In the Bredin study, all three women reported benefits from massage intervention. In addition to increased relaxation and improved sleep, there were significant changes in their behaviors and attitudes regarding their scarred bodies. Vicky had avoided touching her breast scars, but in her follow-up interview said, “...now it does not bother me. I cream them and massage them and no problem.” Perceiving her body as repulsive, Vicky thought no one would want to touch her. Massage offered her the validation of touch, as well as an opportunity to share her feelings and thoughts with the therapist.
Sarah’s avoidance of the mirror diminished and she was once again able to look at herself. Her prior discomfort had led her to conceal her breast from her partner and had disrupted their sexual relationship.
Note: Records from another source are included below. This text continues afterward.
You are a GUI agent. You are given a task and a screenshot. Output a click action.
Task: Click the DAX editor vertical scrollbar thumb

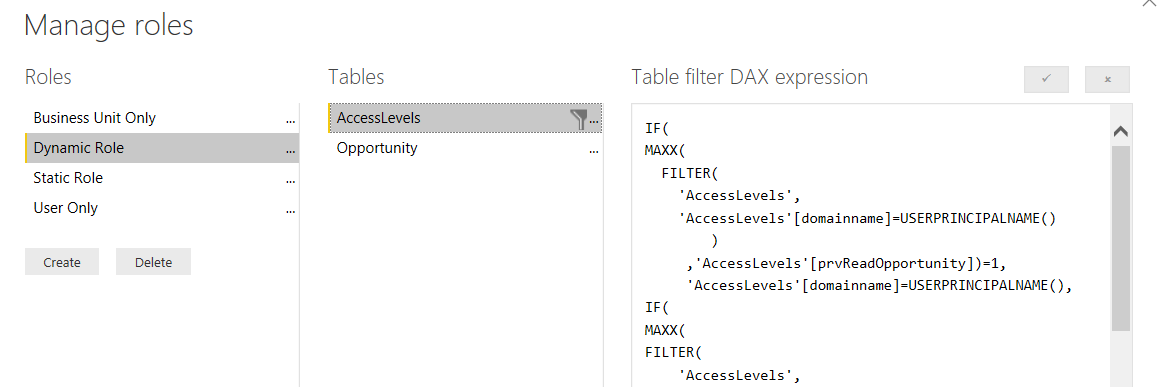1120,237
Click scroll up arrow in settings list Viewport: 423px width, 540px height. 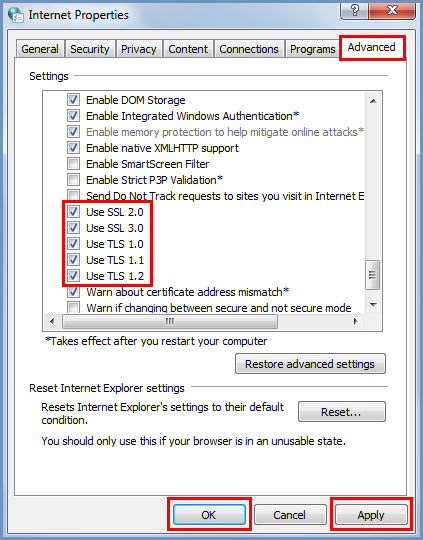(x=373, y=101)

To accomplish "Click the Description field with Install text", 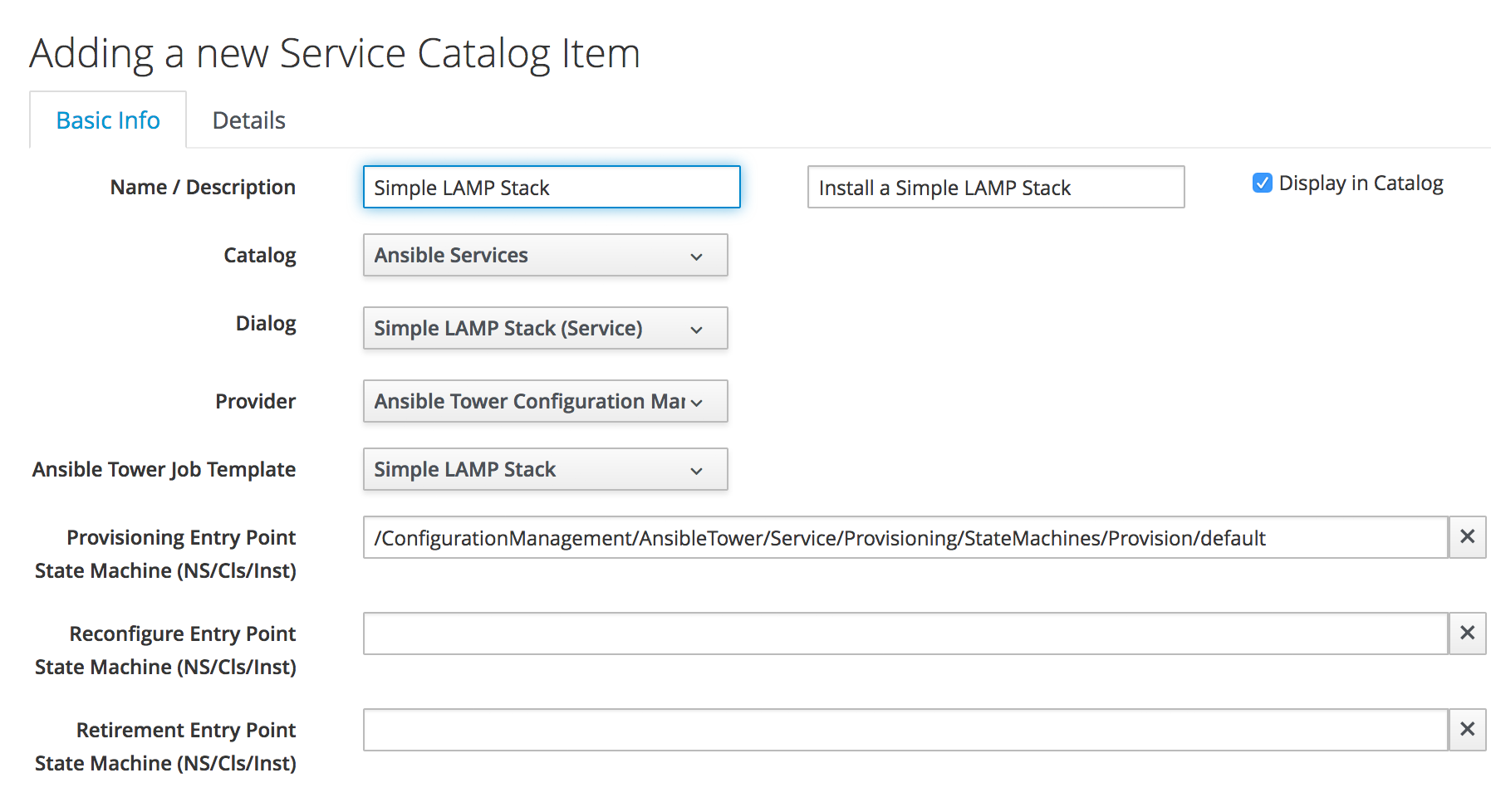I will pyautogui.click(x=995, y=188).
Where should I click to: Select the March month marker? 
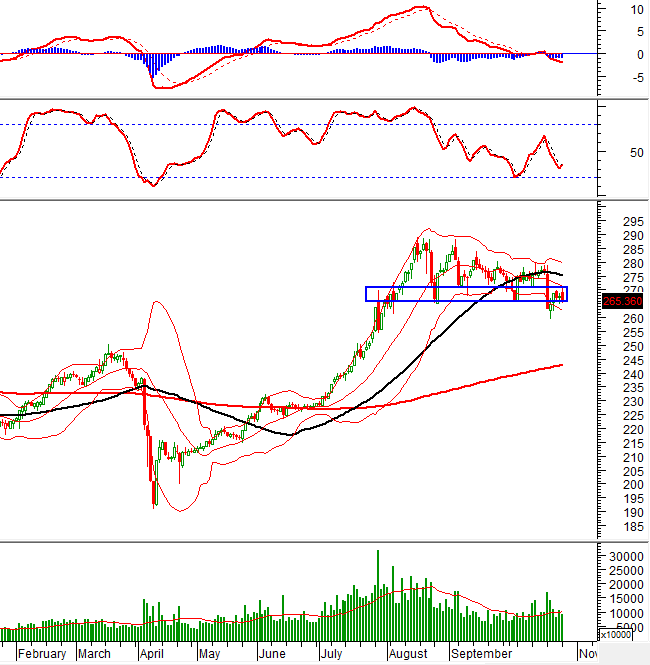94,654
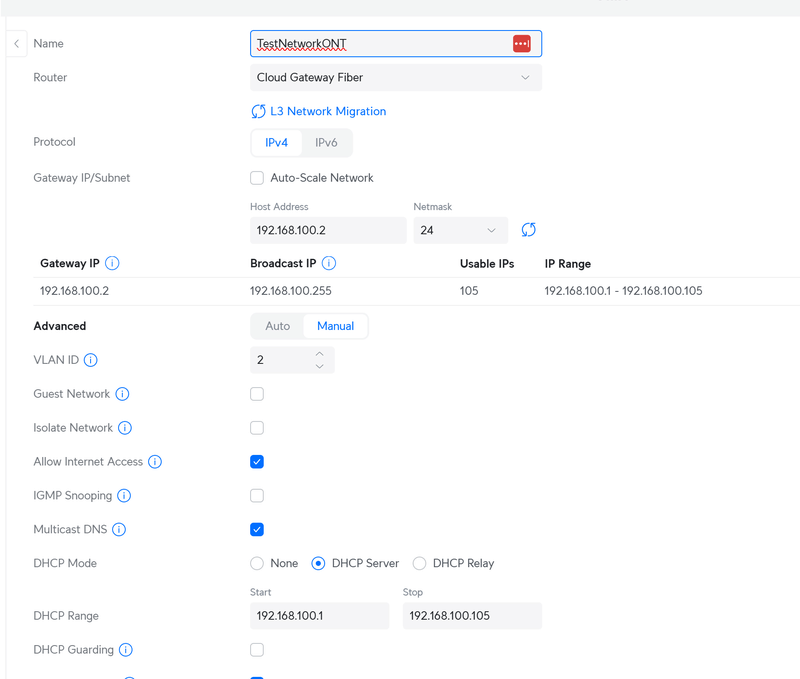The height and width of the screenshot is (679, 800).
Task: Click the Broadcast IP info icon
Action: 329,264
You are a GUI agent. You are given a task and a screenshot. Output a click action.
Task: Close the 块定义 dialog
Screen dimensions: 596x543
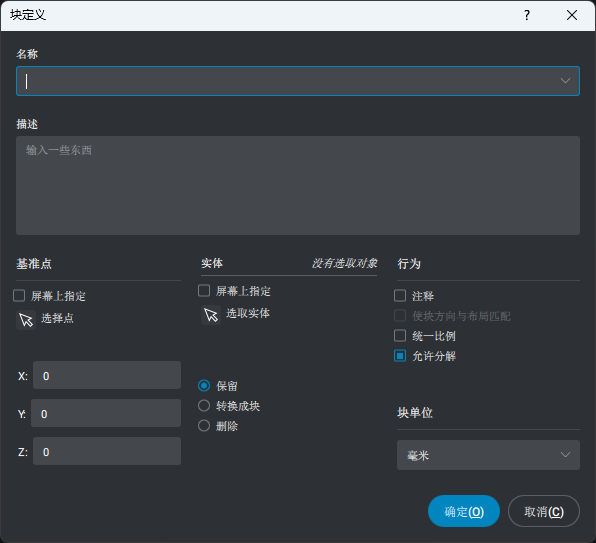(x=572, y=15)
During the treatment period, she resumed intimacy with her partner and even ventured to show her scar to a friend.11
Jane’s experience was quite different, as she had a “couple of weeks of feeling pretty grim.” Although given the choice of withdrawing from the sessions, she chose to continue and subsequently unfolded her feelings of grief regarding her cancer. While Bredin cautions about the possibility of massage opening up suppressed emotions and potential harm being done, she states that Jane’s continuation with the program allowed her to be “held physically and emotionally while she confronted feelings that had previously been too private and painful to reveal.”12
In concluding her report, Bredin notes that the current approach to assisting women in adjusting to their breast loss may in fact compound the problem and lead them to feel a need for continued concealment of their disfigurement. The simple solution of replacing the lost part with a prosthesis reinforces the necessity to conform to the normal, when in fact the patient knows all is not normal underneath. In addition, medical reassurances that breast loss has now made them disease-free can undermine the patient’s need to express anger and distress at their altered state. Bredin points out that although limited by its qualitative status and small sample group, this study highlights the call for further investigation into the use of massage as an effective intervention in post-mastectomy cases.13
A constant theme throughout the research and anecdotal material suggests there is a substantial portion of mastectomy patients who are reluctant to reveal their true thoughts about their altered body image. Nursing academic Hazel Colyer, in her article “Women’s Experience of Living with Cancer,” states, “I would posit that these disturbances of body image are caused by the enemy within (the cancer) and the enemy without (stigma); a combination of the clinical features of cancer and its stigmatizing effects on social identity. The cancer sufferer no longer conforms to her social stereotype and this alienates her from normal social relations.”14 It is this stigma, some suggest, that inhibits the patient from unveiling her disturbance. When life returns to “normal,” the breast cancer survivor is still faced with the loss of her symbol of womanhood. Bredin’s research suggests that body-oriented therapy can help to remove that stigma and open the door for the expression, within a safe and nurturing environment, of feelings of loss and alienation. It can provide the healing magic of touch where touch has been abandoned, and a new, positive view through the looking glass.